Les territoires qui ont, d’ailleurs, tout un rôle à jouer dans l’organisation des soins en fonction des besoins exprimés, défend-elle. « Il faut s’adapter selon les problématiques de chaque territoire. Les déserts médicaux couvrent 87% de la France. Mais la réponse en Ile-de-France ne peut pas être appliquée à l’identique ailleurs ». D’où l’intérêt des Conseils nationaux de refondation (CNR) santé, où sont associés tous les acteurs de la santé et des territoires : hôpitaux, privés comme publics, collectivités territoriales, CPTS, EHPAD…, et qui doivent permettre de définir « un pacte territorial ». En ligne de mire, l’organisation de la permanence des soins, que la ministre souhaite partagée équitablement entre le public et le privé. « Il n’est pas normal que, dans le cadre des soins, ce soit toujours le public qui prenne en charge les gardes », déclare-t-elle. « Nous allons faire appel à la responsabilité collective. Lamine Gharbi, de la Fédération de l’hospitalisation privée (FHP), y est très favorable. » Mais encore faut-il que « ça se construise » en commun. « Tout le monde a intérêt à travailler ensemble. Sur le plan purement professionnel, c’est intéressant de travailler avec d’autres professionnels. Et si on s’engage dans ces métiers, c’est dans l’intérêt du patient ; et l’intérêt du patient, c’est que tout le monde travaille ensemble. »

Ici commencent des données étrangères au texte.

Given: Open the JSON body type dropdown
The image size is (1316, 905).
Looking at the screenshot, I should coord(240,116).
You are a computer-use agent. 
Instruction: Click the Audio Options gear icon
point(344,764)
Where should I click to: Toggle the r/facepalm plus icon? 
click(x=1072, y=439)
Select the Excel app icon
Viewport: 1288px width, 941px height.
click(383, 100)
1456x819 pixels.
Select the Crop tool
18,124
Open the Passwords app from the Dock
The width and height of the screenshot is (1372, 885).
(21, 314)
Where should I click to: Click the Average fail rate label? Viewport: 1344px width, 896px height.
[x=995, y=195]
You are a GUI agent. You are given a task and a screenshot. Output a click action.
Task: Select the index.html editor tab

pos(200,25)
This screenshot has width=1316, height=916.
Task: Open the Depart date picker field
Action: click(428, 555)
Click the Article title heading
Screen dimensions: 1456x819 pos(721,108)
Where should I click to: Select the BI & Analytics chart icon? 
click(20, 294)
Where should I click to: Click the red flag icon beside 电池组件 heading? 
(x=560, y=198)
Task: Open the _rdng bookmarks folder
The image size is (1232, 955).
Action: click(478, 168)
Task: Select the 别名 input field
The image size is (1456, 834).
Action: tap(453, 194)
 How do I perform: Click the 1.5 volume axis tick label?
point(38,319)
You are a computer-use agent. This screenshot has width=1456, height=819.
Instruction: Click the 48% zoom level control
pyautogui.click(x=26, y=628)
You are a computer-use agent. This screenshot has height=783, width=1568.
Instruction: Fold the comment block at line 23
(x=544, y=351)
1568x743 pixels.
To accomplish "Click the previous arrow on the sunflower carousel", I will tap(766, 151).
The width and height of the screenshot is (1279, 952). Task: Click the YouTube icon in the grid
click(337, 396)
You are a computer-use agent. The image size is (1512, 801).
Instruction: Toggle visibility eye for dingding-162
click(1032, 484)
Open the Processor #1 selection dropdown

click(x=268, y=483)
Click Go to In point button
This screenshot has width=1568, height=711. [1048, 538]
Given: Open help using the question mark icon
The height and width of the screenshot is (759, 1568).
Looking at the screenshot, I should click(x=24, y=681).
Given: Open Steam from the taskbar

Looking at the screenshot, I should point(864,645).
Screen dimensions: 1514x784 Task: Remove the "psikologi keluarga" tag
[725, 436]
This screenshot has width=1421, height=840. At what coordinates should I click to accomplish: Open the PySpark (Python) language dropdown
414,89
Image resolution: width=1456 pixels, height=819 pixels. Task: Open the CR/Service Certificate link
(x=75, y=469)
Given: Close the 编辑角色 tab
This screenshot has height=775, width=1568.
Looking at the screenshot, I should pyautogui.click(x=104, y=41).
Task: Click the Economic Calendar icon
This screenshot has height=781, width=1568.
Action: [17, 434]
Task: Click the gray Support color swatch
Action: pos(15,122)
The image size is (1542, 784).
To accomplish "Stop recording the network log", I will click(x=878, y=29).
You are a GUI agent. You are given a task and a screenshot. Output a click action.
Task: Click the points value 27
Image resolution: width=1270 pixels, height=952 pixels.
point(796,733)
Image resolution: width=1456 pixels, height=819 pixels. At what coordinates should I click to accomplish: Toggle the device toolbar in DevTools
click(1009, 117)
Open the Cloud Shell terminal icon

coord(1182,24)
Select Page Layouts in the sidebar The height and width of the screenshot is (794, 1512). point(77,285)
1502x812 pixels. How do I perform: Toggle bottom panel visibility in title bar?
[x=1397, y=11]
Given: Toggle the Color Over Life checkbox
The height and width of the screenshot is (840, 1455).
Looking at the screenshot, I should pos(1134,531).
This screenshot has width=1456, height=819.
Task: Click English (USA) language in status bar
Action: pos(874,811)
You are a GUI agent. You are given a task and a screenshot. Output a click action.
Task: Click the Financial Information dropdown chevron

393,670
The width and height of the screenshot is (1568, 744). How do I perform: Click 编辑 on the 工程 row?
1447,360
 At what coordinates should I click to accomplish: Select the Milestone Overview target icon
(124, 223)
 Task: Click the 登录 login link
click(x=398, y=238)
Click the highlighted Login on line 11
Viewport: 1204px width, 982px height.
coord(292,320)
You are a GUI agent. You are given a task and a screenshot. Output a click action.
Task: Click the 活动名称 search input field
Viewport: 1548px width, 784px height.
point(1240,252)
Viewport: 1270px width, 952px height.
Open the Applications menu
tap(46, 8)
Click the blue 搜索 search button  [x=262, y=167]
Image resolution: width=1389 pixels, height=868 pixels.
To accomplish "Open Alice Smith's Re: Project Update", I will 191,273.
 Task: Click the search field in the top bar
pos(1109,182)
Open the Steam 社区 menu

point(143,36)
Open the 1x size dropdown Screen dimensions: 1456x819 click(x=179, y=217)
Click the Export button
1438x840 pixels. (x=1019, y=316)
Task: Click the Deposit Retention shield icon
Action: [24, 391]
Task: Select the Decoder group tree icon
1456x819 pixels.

Selon le sondage BVA réalisé pour cet épisode des Contrepoints de la santé,
- 29% des Français ayant répondu considèrent qu’ils vivent déjà dans un désert médical, et 46% sur un territoire qui est en train de le devenir.
- 36% n’obtiennent pas de rendez-vous avec un médecin généraliste en moins d’une semaine, 11% en moins de 3 mois.
- 33% n’arrivent pas à avoir un rendez-vous avec un spécialiste en moins de 3 mois, et 66% en moins d’un mois.
- 91% souhaitent que les infirmiers soient mieux protégés et reconnus, contre 87% pour les médecins.